As I say, we want to encourage the Government of Bosnia and Herzegovina, and we are doing that by preparing them for integration. We urge on the one hand for the politicians in that country to find common ground and to make the compromises necessary to ensure further progress on the reform agenda, and on the other to support the high representative and EU special representative in facilitating progress. We believe that by sticking to the principles of a firm application of conditionality, the draw of EU integration can be used to drive reform forward in the country. We are prepared to fund and support a number of projects aimed at helping the country prepare itself for further EU integration, particularly by building capacity in key institutions and supporting civil society engagement in the political process.
I was asked about NATO membership. In December, NATO Foreign Ministers decided not to invite Bosnia and Herzegovina to join the membership action plan. We strongly support the country’s ambitions for NATO membership and we recognise that progress—impressive progress in some areas—has been made in defence reform, and emphasise regularly that the door remains open to individual partnership programme status and ultimately to membership. Again, though, it is important to remember the need for conditionality. We therefore support NATO’s decision because we believe that the credibility of Bosnia and Herzegovina’s application would be strengthened considerably by making progress in addressing concerns about levels of legal and political functionality and by resolution of the outstanding issues of allocation and the disposal of defence property. These are not minor issues by any means, given the degree of concern that they cause in that country.

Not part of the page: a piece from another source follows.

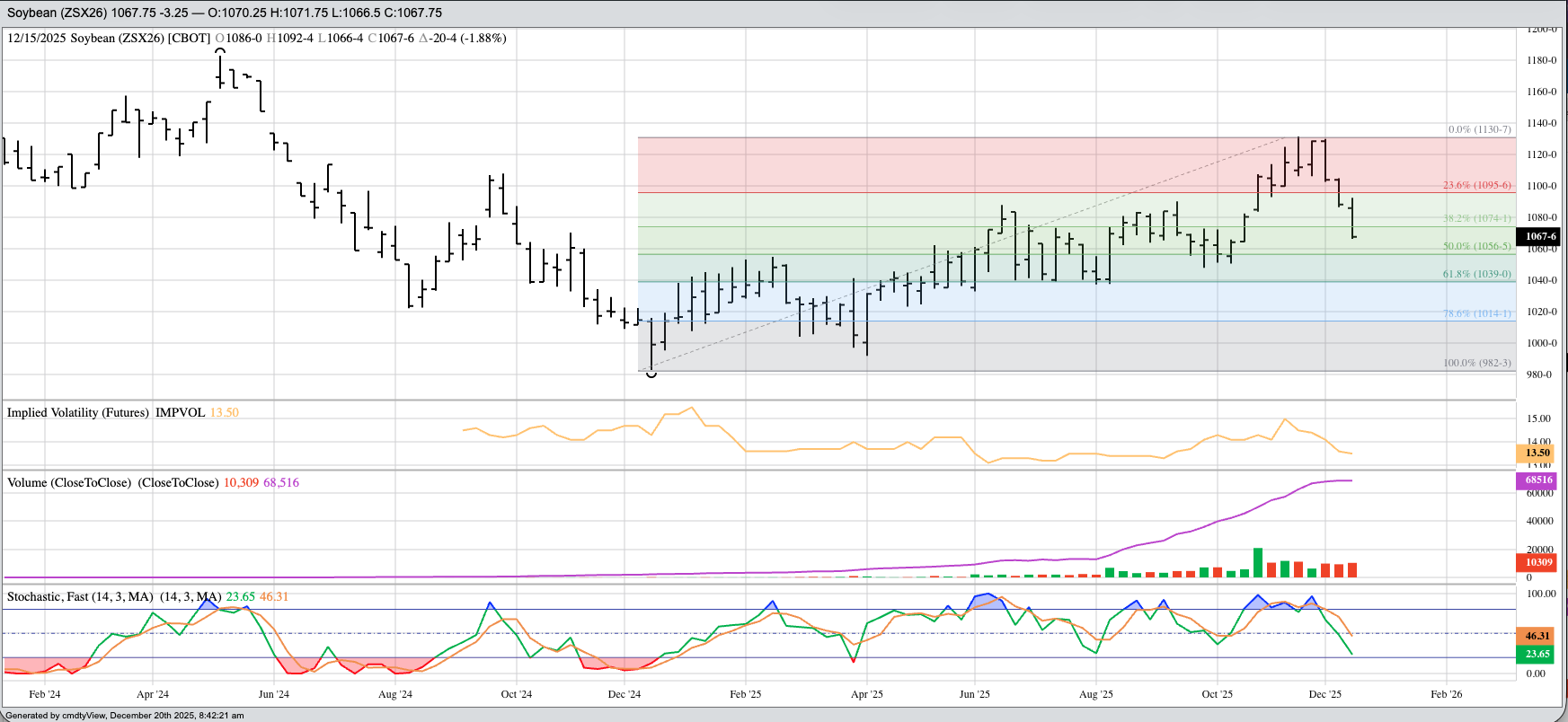The image size is (1568, 722).
Task: Select the 50.0% (1056-5) retracement label
Action: [x=1476, y=246]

Another question was whether Bosnia’s neighbours are acting constructively. We believe that they are. I am certain that we have seen constructive action over recent months. The authorities in Serbia, Croatia and Montenegro all continue to underline their commitment to helping Bosnia and Herzegovina move forward. They are all signatories to the Dayton peace accord; as such, they are required to uphold the territorial integrity and constitutional structures of Bosnia and Herzegovina, and they have all reiterated that commitment. Good neighbourly relations are a key requirement for Serbia, Croatia and Bosnia themselves to make progress towards EU accession.
The final point was about why this taken quite so long. Not least, there are the difficulties that we have in putting these things before Parliament; the question of scheduling for parliamentary progress in these matters has played not a small part in the delay—but we are here where we are. We have an important decision to make. I hope that I have been able to answer the noble Baroness’s and the noble Lord’s questions.
This is about the UK fulfilling its role as a member of the EU, and the EU’s role as a source of stability. We believe that these are vital to the future peace of the western Balkans. The SAAs for the region are important building blocks in this regard. Ratification of this agreement will serve as a strong political message that the EU firmly supports the perspectives of Bosnia and Herzegovina and the wider region.
I thank noble Lords for their contributions.